Beech Tree News Network

Many diseases exist that I don’t understand, and ALS (amyotrophic lateral sclerosis, often called "Lou Gehrig's Disease") is high on that list. I have known only a couple of people who have had this disease.

ALS “is a progressive neurodegenerative disease that affects nerve cells in the brain and the spinal cord. Motor neurons reach from the brain to the spinal cord and from the spinal cord to the muscles throughout the body. The progressive degeneration of the motor neurons in ALS eventually leads to their death. When the motor neurons die, the ability of the brain to initiate and control muscle movement is lost. With voluntary muscle action progressively affected, patients in the later stages of the disease may become totally paralyzed….Early symptoms of ALS often include increasing muscle weakness, especially involving the arms and legs, speech, swallowing or breathing” (http://www.alsa.org/about-als/what-is-als.html). Although there is no real cure for ALS, there are medicines that help. Also, some devices and therapies can help manage the symptoms, helping to maintain as much independence as possible and prolong survival.  

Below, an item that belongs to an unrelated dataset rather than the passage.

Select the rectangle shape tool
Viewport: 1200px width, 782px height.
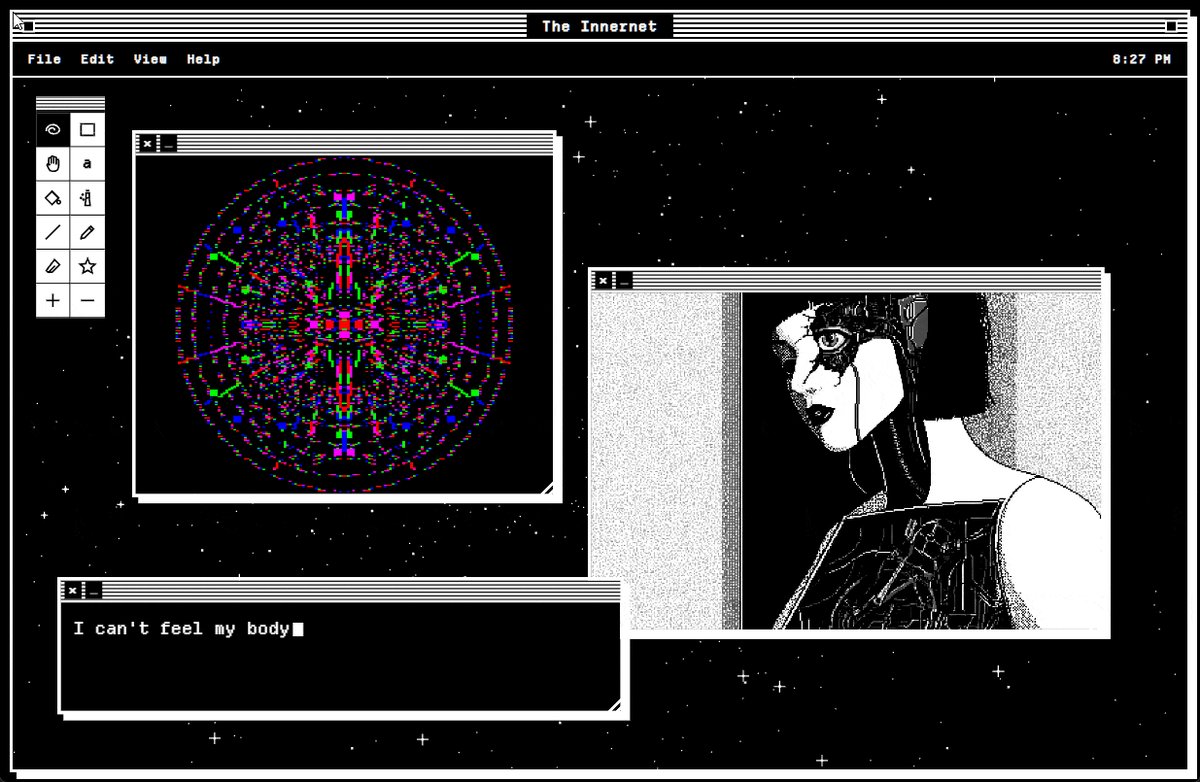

    My sister-in-law’s sister died from ALS, and my best friend’s college roommate has been diagnosed with this disease. My friend called it a “death sentence,” saying that we all die, but most of us don’t know how we’ll die. This disease is not a common disease. “Based on U.S. population studies, a little over 5,600 people in the U.S. are diagnosed with ALS each year….According to the ALS CARE Database, 60% of the people with ALS in the Database are men and 93% of patients in the Database are Caucasian. Most people who develop ALS are between the ages of 40 and 70, with an average age of 55 at the time of diagnosis….Half of all people affected with ALS live at least three or more years after diagnosis. Twenty percent live five years or more; up to ten percent will live more than ten years” (http://www.alsa.org/about-als/who-gets-als.html).

    My friend’s friend has been trying to prepare for the changes coming to her life. She plans to have a handicapped-accessible entrance installed to her house. She has checked on her long-term care insurance, and her daughter recently moved in with her. Unfortunately, she has to think of these things while trying to continue living her life.

ALS is an unrelenting disease. More research about the disease is needed. And, those who have ALS need our prayers.